__INSTRUCTIONS FOR THE TASK__: Turn the data below into a Markdown table with two columns, Row and Line, giving each nonblank line its own numbered row. Leave out the blank lines.

* Start INPUT RECORDS *

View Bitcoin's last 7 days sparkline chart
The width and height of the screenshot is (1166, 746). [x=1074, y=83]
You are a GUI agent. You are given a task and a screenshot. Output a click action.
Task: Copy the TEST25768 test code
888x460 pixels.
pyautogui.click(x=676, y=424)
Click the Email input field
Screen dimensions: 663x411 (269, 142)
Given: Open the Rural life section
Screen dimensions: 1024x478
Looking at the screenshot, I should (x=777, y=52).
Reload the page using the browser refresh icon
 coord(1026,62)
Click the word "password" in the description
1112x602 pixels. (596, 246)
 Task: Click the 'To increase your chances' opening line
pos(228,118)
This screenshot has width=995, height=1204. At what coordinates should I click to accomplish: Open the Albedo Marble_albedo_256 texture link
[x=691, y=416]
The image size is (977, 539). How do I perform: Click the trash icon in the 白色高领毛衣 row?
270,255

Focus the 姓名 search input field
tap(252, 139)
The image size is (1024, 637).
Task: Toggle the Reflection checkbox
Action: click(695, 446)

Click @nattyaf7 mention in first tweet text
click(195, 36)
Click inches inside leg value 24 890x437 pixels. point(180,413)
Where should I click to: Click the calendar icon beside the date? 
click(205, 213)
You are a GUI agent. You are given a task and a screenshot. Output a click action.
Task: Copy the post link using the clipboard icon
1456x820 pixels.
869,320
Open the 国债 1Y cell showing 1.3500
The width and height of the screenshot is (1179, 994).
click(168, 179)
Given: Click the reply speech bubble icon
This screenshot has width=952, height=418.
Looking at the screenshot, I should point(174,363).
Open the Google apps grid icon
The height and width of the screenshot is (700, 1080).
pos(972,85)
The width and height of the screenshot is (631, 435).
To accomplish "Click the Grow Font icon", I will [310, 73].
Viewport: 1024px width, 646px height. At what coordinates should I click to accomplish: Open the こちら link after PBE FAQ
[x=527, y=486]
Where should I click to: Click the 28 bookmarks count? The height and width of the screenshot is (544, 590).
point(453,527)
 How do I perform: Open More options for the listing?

* End INPUT RECORDS *

__ANSWER TO THE PROBLEM__:
| Row | Line |
|---|---|
| 1 | View Bitcoin's last 7 days sparkline chart |
| 2 | The width and height of the screenshot is (1166, 746). [x=1074, y=83] |
| 3 | You are a GUI agent. You are given a task and a screenshot. Output a click action. |
| 4 | Task: Copy the TEST25768 test code |
| 5 | 888x460 pixels. |
| 6 | pyautogui.click(x=676, y=424) |
| 7 | Click the Email input field |
| 8 | Screen dimensions: 663x411 (269, 142) |
| 9 | Given: Open the Rural life section |
| 10 | Screen dimensions: 1024x478 |
| 11 | Looking at the screenshot, I should (x=777, y=52). |
| 12 | Reload the page using the browser refresh icon |
| 13 |  coord(1026,62) |
| 14 | Click the word "password" in the description |
| 15 | 1112x602 pixels. (596, 246) |
| 16 |  Task: Click the 'To increase your chances' opening line |
| 17 | pos(228,118) |
| 18 | This screenshot has width=995, height=1204. At what coordinates should I click to accomplish: Open the Albedo Marble_albedo_256 texture link |
| 19 | [x=691, y=416] |
| 20 | The image size is (977, 539). How do I perform: Click the trash icon in the 白色高领毛衣 row? |
| 21 | 270,255 |
| 22 | Focus the 姓名 search input field |
| 23 | tap(252, 139) |
| 24 | The image size is (1024, 637). |
| 25 | Task: Toggle the Reflection checkbox |
| 26 | Action: click(695, 446) |
| 27 | Click @nattyaf7 mention in first tweet text |
| 28 | click(195, 36) |
| 29 | Click inches inside leg value 24 890x437 pixels. point(180,413) |
| 30 | Where should I click to: Click the calendar icon beside the date?  |
| 31 | click(205, 213) |
| 32 | You are a GUI agent. You are given a task and a screenshot. Output a click action. |
| 33 | Task: Copy the post link using the clipboard icon |
| 34 | 1456x820 pixels. |
| 35 | 869,320 |
| 36 | Open the 国债 1Y cell showing 1.3500 |
| 37 | The width and height of the screenshot is (1179, 994). |
| 38 | click(168, 179) |
| 39 | Given: Click the reply speech bubble icon |
| 40 | This screenshot has width=952, height=418. |
| 41 | Looking at the screenshot, I should point(174,363). |
| 42 | Open the Google apps grid icon |
| 43 | The height and width of the screenshot is (700, 1080). |
| 44 | pos(972,85) |
| 45 | The width and height of the screenshot is (631, 435). |
| 46 | To accomplish "Click the Grow Font icon", I will [310, 73]. |
| 47 | Viewport: 1024px width, 646px height. At what coordinates should I click to accomplish: Open the こちら link after PBE FAQ |
| 48 | [x=527, y=486] |
| 49 | Where should I click to: Click the 28 bookmarks count? The height and width of the screenshot is (544, 590). |
| 50 | point(453,527) |
| 51 |  How do I perform: Open More options for the listing? |